### REQUIREMENT
Take the entries below and reproduce exactly the portion that begins at the line containing "Vina (1120, 1229)" and ends at the line containing "Health (42, 1765)", keeping both ends, dropping pictures, and adding nothing else.

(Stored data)
↓↓↓
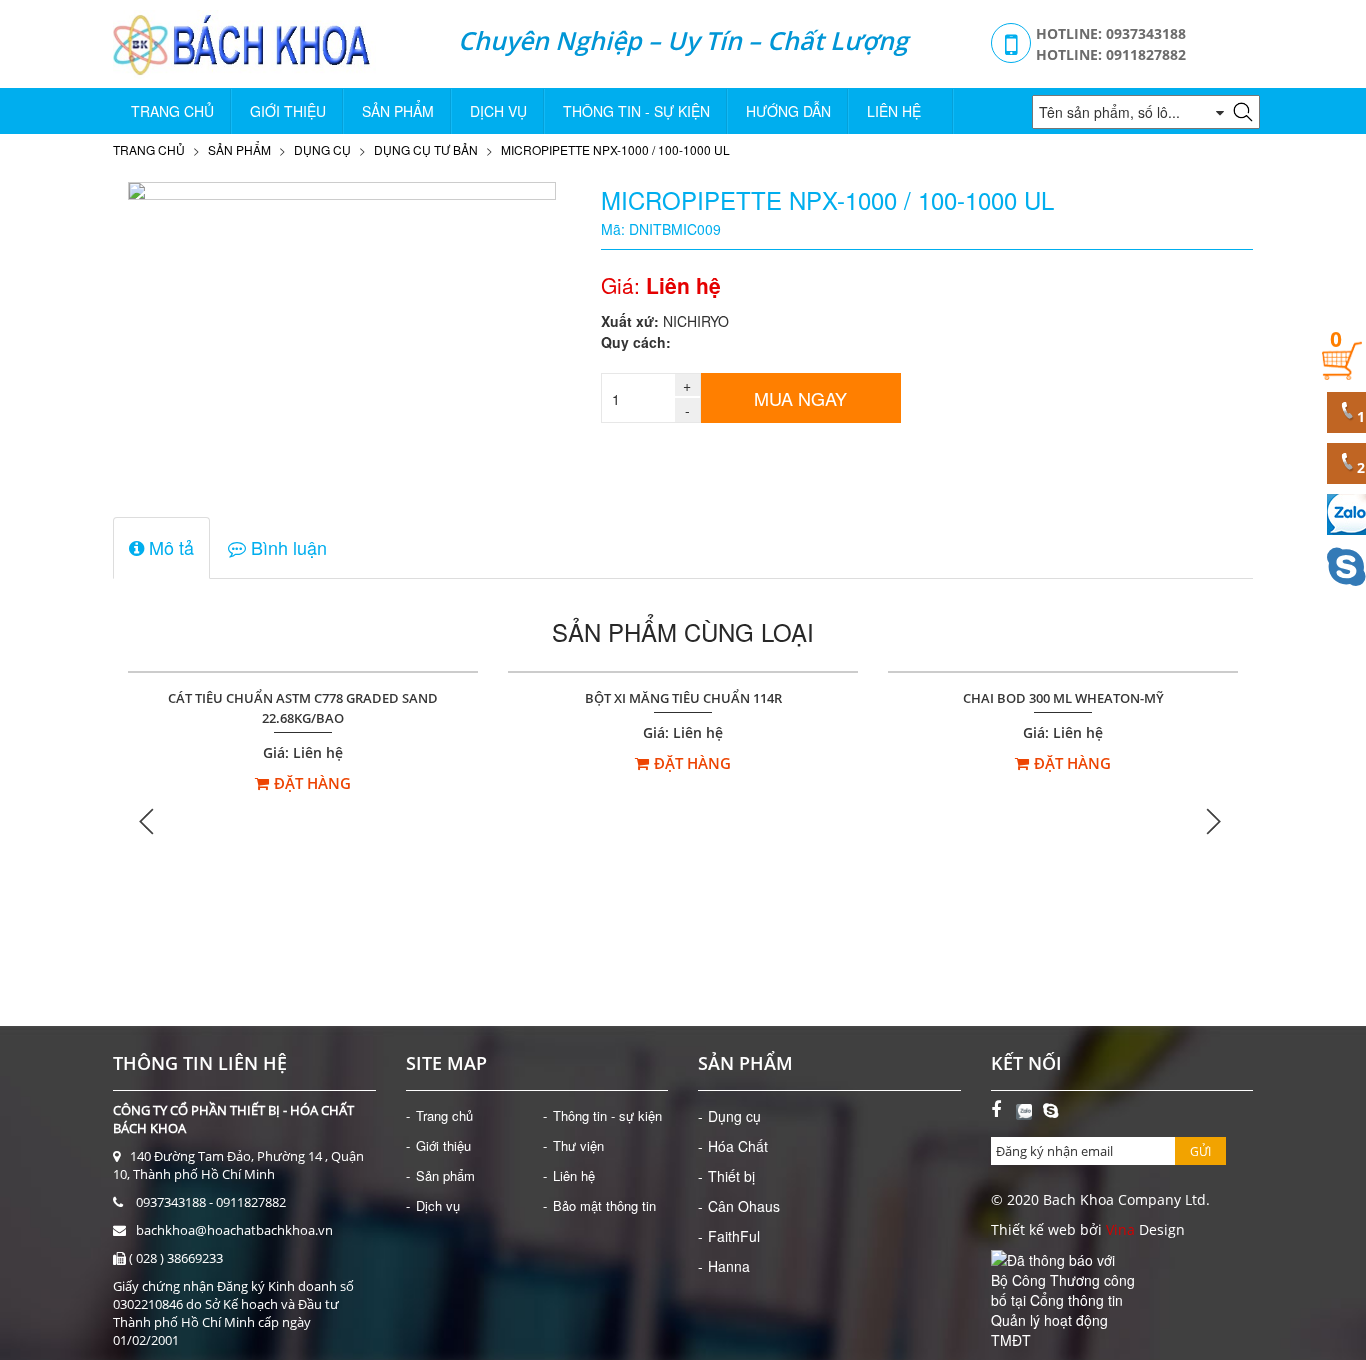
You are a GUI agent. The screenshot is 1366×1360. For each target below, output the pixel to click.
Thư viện (578, 1145)
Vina (1120, 1229)
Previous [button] (148, 820)
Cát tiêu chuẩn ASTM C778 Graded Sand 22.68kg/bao (303, 708)
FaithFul (734, 1236)
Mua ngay (800, 398)
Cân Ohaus (744, 1206)
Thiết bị (731, 1176)
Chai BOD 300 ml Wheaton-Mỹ (1063, 698)
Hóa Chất (738, 1146)
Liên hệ (894, 111)
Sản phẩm (398, 111)
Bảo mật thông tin (604, 1205)
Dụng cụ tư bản (426, 149)
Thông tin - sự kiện (636, 111)
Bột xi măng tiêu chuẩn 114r (683, 698)
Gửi (1200, 1151)
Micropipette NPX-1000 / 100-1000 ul (615, 149)
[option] (303, 821)
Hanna (729, 1266)
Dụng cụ (322, 149)
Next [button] (1213, 820)
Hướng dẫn (788, 111)
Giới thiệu (288, 111)
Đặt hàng (312, 783)
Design (1160, 1229)
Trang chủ (172, 111)
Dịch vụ (498, 111)
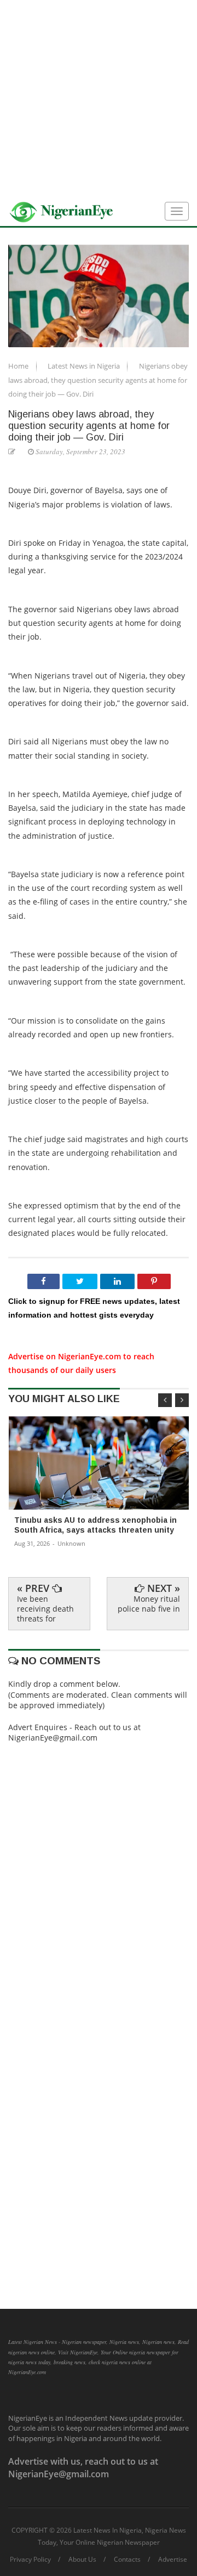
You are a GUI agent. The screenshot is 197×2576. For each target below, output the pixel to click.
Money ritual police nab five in (149, 1604)
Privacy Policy (30, 2559)
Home (19, 366)
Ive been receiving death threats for (45, 1609)
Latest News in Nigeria (84, 366)
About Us (82, 2559)
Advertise (172, 2559)
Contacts (127, 2559)
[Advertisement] (98, 98)
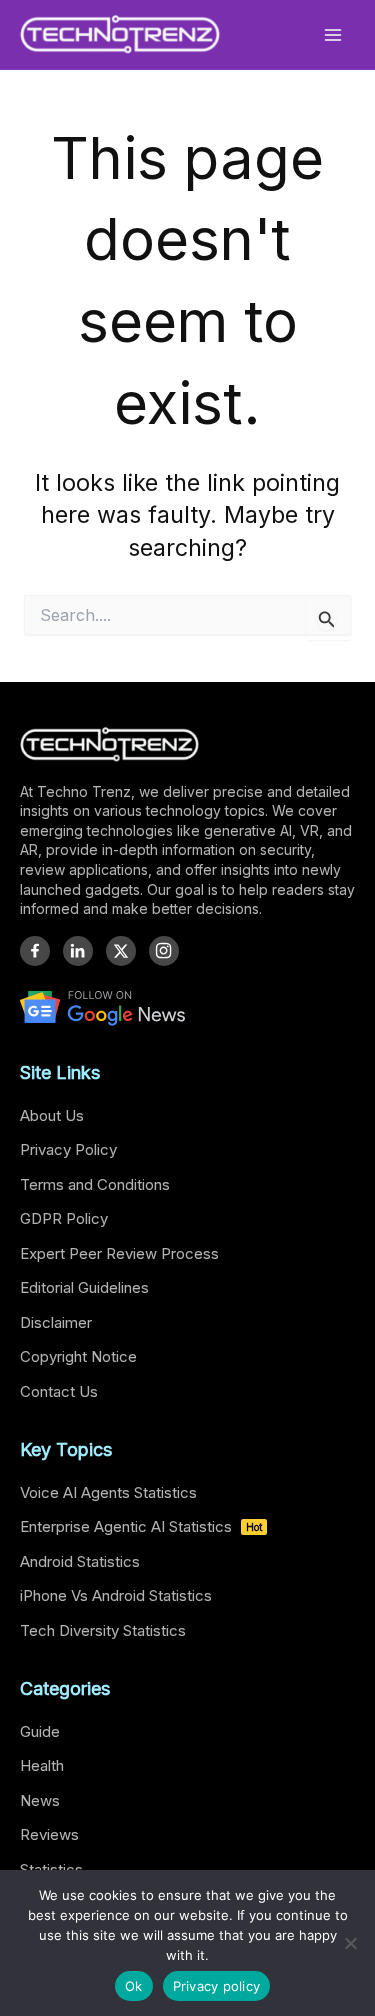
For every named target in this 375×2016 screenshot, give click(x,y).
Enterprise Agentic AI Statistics (141, 1526)
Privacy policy (217, 1986)
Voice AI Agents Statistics (108, 1492)
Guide (40, 1731)
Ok (134, 1986)
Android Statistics (80, 1561)
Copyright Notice (78, 1356)
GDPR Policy (64, 1218)
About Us (52, 1115)
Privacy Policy (68, 1149)
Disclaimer (56, 1322)
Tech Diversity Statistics (103, 1630)
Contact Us (59, 1391)
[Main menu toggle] (333, 34)
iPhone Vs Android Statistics (116, 1595)
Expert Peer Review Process (119, 1253)
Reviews (49, 1834)
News (40, 1800)
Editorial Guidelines (84, 1287)
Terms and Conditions (95, 1184)
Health (42, 1765)
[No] (350, 1943)
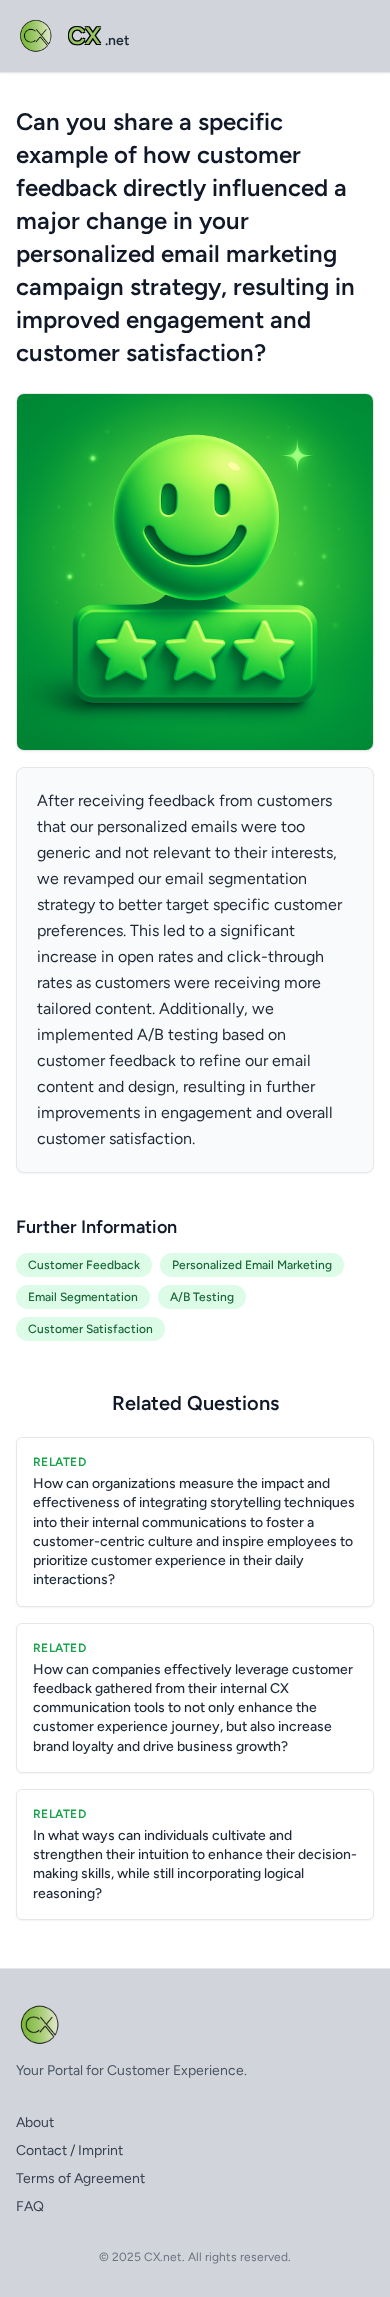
↑↑↑
### RESULT OF THE TASK
Vina (1120, 1229)
Previous [button] (148, 820)
Cát tiêu chuẩn ASTM C778 Graded Sand 22.68kg/bao (303, 708)
FaithFul (734, 1236)
Mua ngay (800, 398)
Cân Ohaus (744, 1206)
Thiết bị (731, 1176)
Chai BOD 300 ml Wheaton-Mỹ (1063, 698)
Hóa Chất (738, 1146)
Liên hệ (894, 111)
Sản phẩm (398, 111)
Bảo mật thông tin (604, 1205)
Dụng cụ tư bản (426, 149)
Thông tin - sự kiện (636, 111)
Bột xi măng tiêu chuẩn 114r (683, 698)
Gửi (1200, 1151)
Micropipette NPX-1000 / 100-1000 ul (615, 149)
[option] (303, 821)
Hanna (729, 1266)
Dụng cụ (322, 149)
Next [button] (1213, 820)
Hướng dẫn (788, 111)
Giới thiệu (288, 111)
Đặt hàng (312, 783)
Design (1160, 1229)
Trang chủ (172, 111)
Dịch vụ (498, 111)
You are a GUI agent. The screenshot is 197×2576. For each target below, output the pixel to click.
Money ritual police nab five in (149, 1604)
Privacy Policy (30, 2559)
Home (19, 366)
Ive been receiving death threats for (45, 1609)
Latest News in Nigeria (84, 366)
About Us (82, 2559)
Advertise (172, 2559)
Contacts (127, 2559)
[Advertisement] (98, 98)
For every named target in this 375×2016 screenshot, give click(x,y).
Enterprise Agentic AI Statistics (141, 1526)
Privacy policy (217, 1986)
Voice AI Agents Statistics (108, 1492)
Guide (40, 1731)
Ok (134, 1986)
Android Statistics (80, 1561)
Copyright Notice (78, 1356)
GDPR Policy (64, 1218)
About Us (52, 1115)
Privacy Policy (68, 1149)
Disclaimer (56, 1322)
Tech Diversity Statistics (103, 1630)
Contact Us (59, 1391)
[Main menu toggle] (333, 34)
iPhone Vs Android Statistics (116, 1595)
Expert Peer Review Process (119, 1253)
Reviews (49, 1834)
News (40, 1800)
Editorial Guidelines (84, 1287)
Terms and Conditions (95, 1184)
Health (42, 1765)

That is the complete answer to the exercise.